As a litigator, Marshall was a skilled storyteller who emphasized the humanity of his clients. He brought their stories to life, demonstrating the impact of the law to the people who had the ability to change it. This was especially significant in criminal cases. His defense could literally mean the difference between life and death. Marshall went to great lengths to protect the rights of his defendants, often calling upon his experience and political connections. In one instance, Marshall used NAACP connections to ask the governor of Florida to change a death sentence to life imprisonment. In the Jim Crow era, Marshall and the NAACP learned, it was difficult to prove innocence for a wrongly accused Black man, but they could save his life.

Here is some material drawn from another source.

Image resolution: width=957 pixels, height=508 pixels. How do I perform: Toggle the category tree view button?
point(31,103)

Additionally, Marshall relied on studies about the psychological impact of discrimination to support his cases. For example, in Shelley, he argued that racially restrictive covenants led to overcrowding, which was correlated with crime and higher infant mortality rates. Similarly, in Brown, rather than focusing on the physical differences between white and Black schools, Marshall highlighted how the inferiority that Black children experienced as a result of those conditions adversely impacted them throughout their lives. The language of this argument was reprised in the Supreme Court’s opinion in Brown.

Finally, Marshall’s position as a high-profile Black attorney challenged white attitudes and empowered African Americans. His strong courtroom presence both helped his arguments and influenced the community. As he presented his cases, “he was angry and directed his anger as a weapon against bigotry, intolerance, and hatred.” Marshall recalled a particularly intense cross-examination he conducted in Lyons v. Oklahoma (1941), where he questioned white police officers:

They all became angry at the idea of a Negro pushing them into tight corners and making their lies so obvious. Boy, did I like that—and did the Negroes in the courtroom like it. You can’t imagine what it means to those people down there to know that there is an organization that will help them.

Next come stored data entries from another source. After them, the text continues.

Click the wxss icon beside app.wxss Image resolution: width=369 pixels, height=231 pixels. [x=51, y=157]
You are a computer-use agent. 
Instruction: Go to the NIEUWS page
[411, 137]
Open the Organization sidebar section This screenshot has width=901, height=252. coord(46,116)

Marshall’s outstanding record and achievements earned him appointments to a federal judgeship on the Second Circuit Court of Appeals, to the position of Solicitor General, and, finally, to the Supreme Court, where he served as an Associate Justice for 25 years.

Discussion Questions

  • How does Thurgood Marshall’s time as a lawyer reflect the development of the Civil Rights Movement from 1945-1960?
  • How did Thurgood Marshall and the NAACP challenge Jim Crow laws?
  • How has the Fourteenth Amendment supported and motivated the Civil Rights Movement?
  • What challenges did Thurgood Marshall face in achieving his goals?
  • Which one of Thurgood Marshall’s cases do you think was the most important? Why?

Sources

  • Special thanks to scholar and law professor Kenneth Mack for his review, feedback, and additional information.

  • Crew, Spencer R. Thurgood Marshall: A Life in American History. Santa Barbara, CA: ABC Clio, 2019.

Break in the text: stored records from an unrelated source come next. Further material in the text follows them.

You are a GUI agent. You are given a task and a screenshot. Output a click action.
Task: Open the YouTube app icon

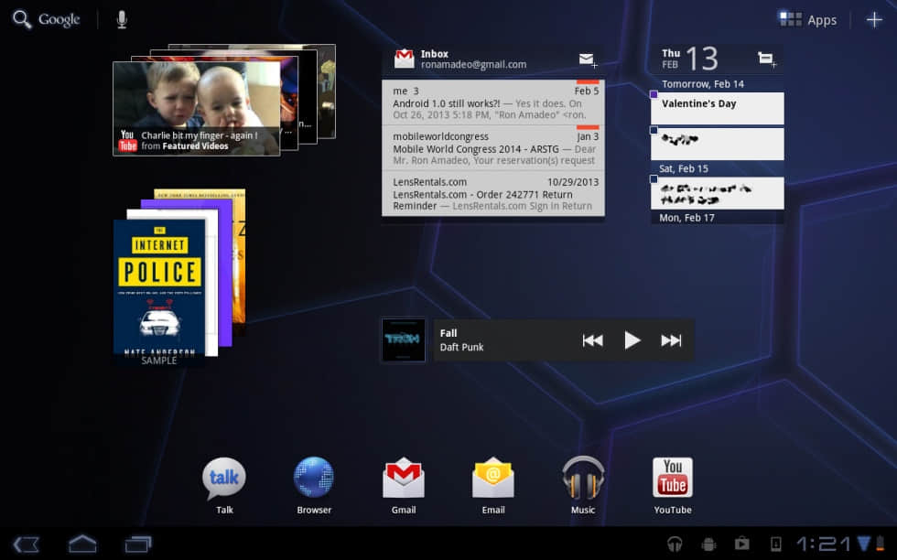pos(672,479)
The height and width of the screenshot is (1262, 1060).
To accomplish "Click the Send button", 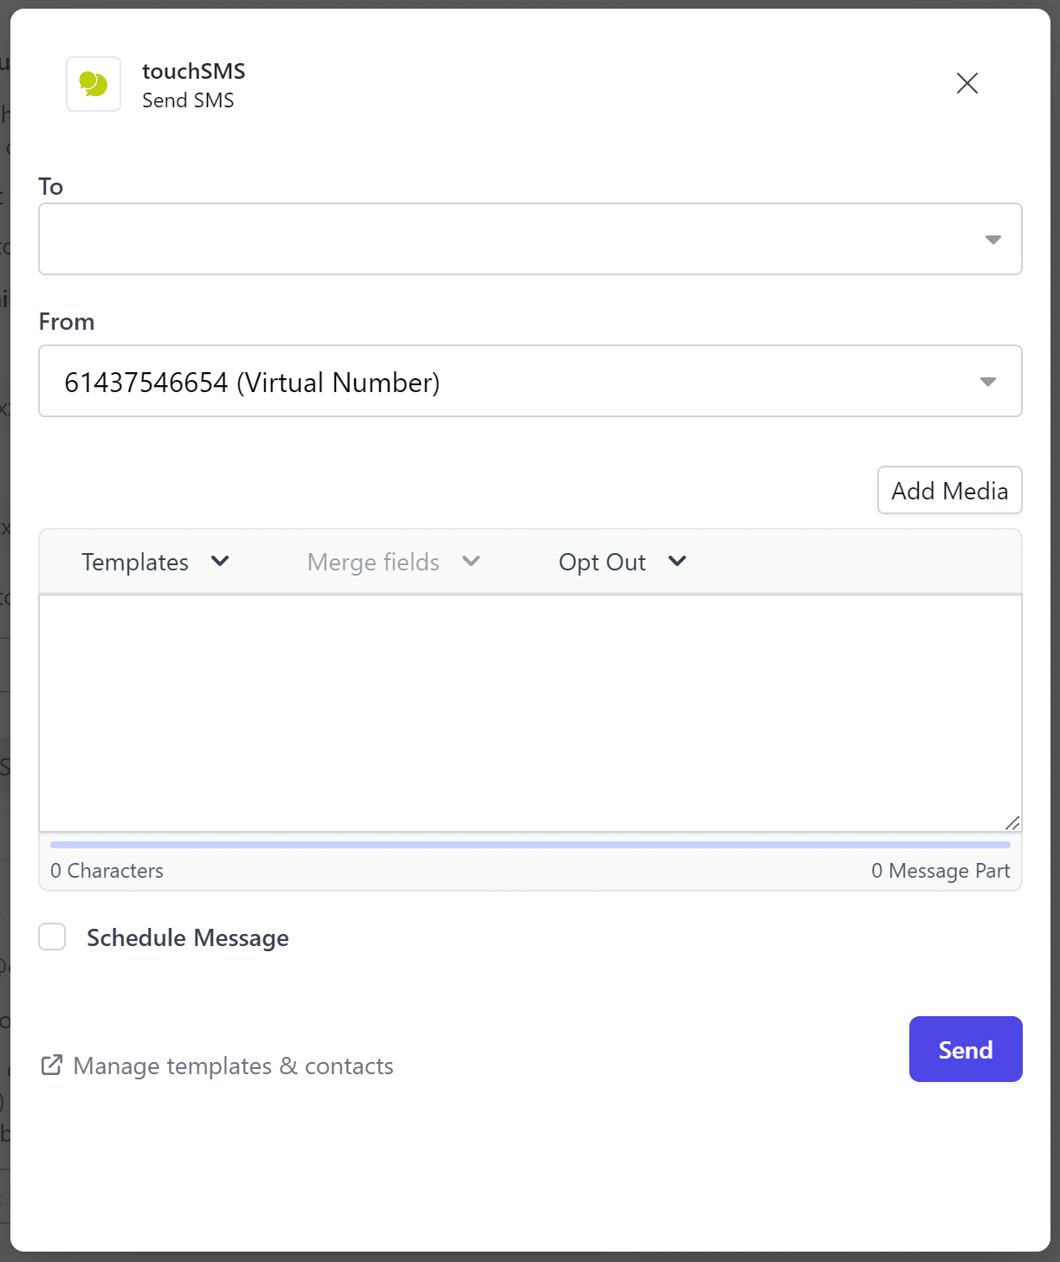I will pyautogui.click(x=965, y=1049).
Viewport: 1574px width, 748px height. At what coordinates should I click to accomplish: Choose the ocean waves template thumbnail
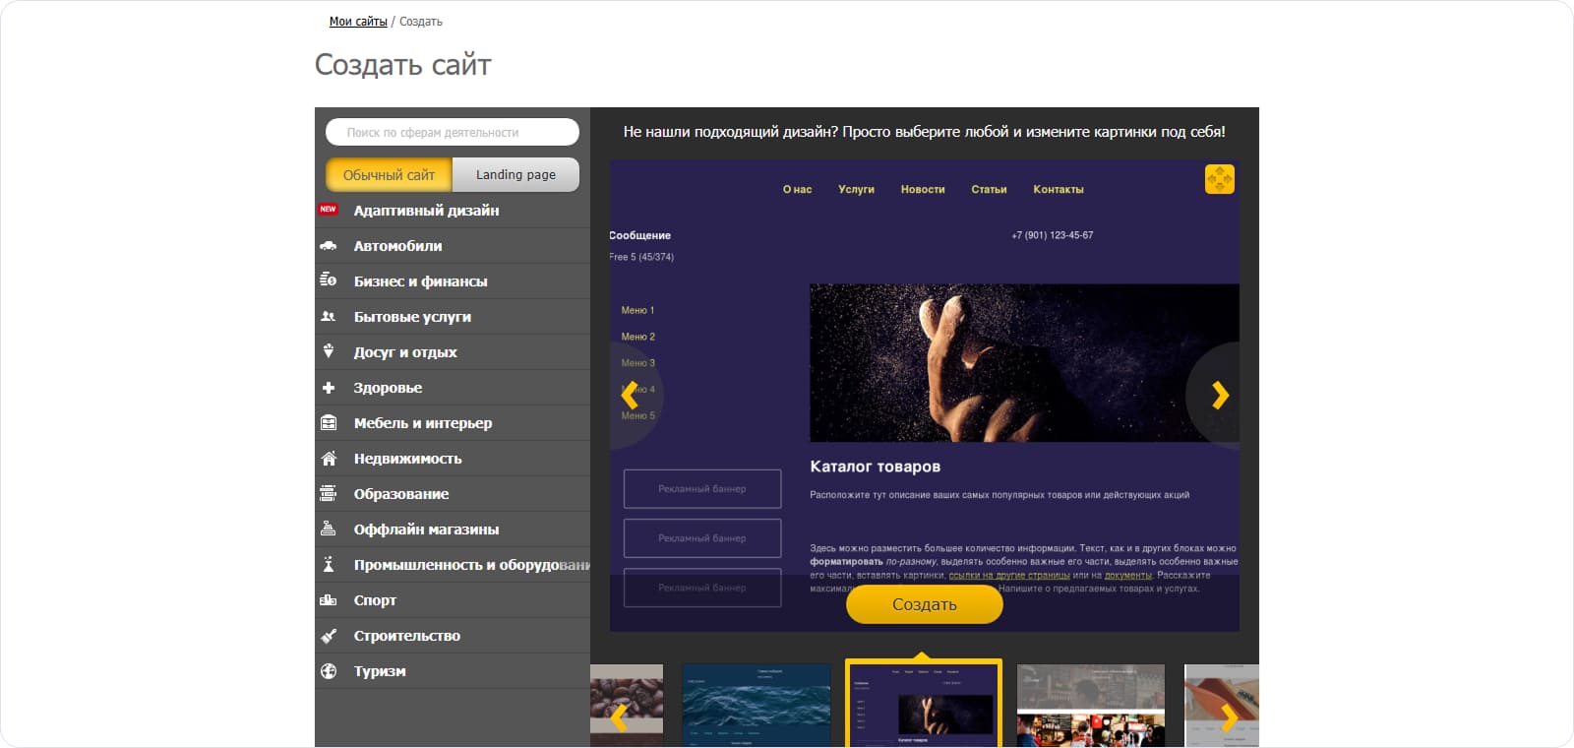tap(756, 705)
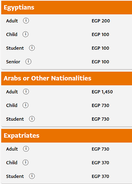Viewport: 132px width, 184px height.
Task: Click the EGP 200 price
Action: click(x=101, y=21)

  • Cushman, Clare. “Thurgood Marshall: 1967-1991.” The Supreme Court Justices of the United States: Illustrated Biographies, 1789-2012. Thousand Oaks, CA: CQ Press, 2013.

  • Garrett, Elizabeth Garrett. “Review of Mark V. Tushnet, Making Civil Rights Law: Thurgood Marshall and the Supreme Court, 1936-1961 and Making Constitutional Law: Thurgood Marshall and the Supreme Court, 1961-1991.” Journal of Supreme Court History (2016), no 2.

  • Sullivan, Patricia. Lift Every Voice: The NAACP and the Making of the Civil Rights Movement. New York: The New Press, 2009.

  • Tushnet, Mark V. Making Civil Rights Law: Thurgood Marshall and the Supreme Court, 1936-1961. New York: Oxford University Press, 1994.

  • Featured image: Harold P. Boulware, Thurgood Marshall, and Spottswood W. Robinson III confer at the Supreme Court prior to presenting arguments against segregation in schools during Brown v. Board of Education case., 1953. Library of Congress. https://www.loc.gov/item/99472832/.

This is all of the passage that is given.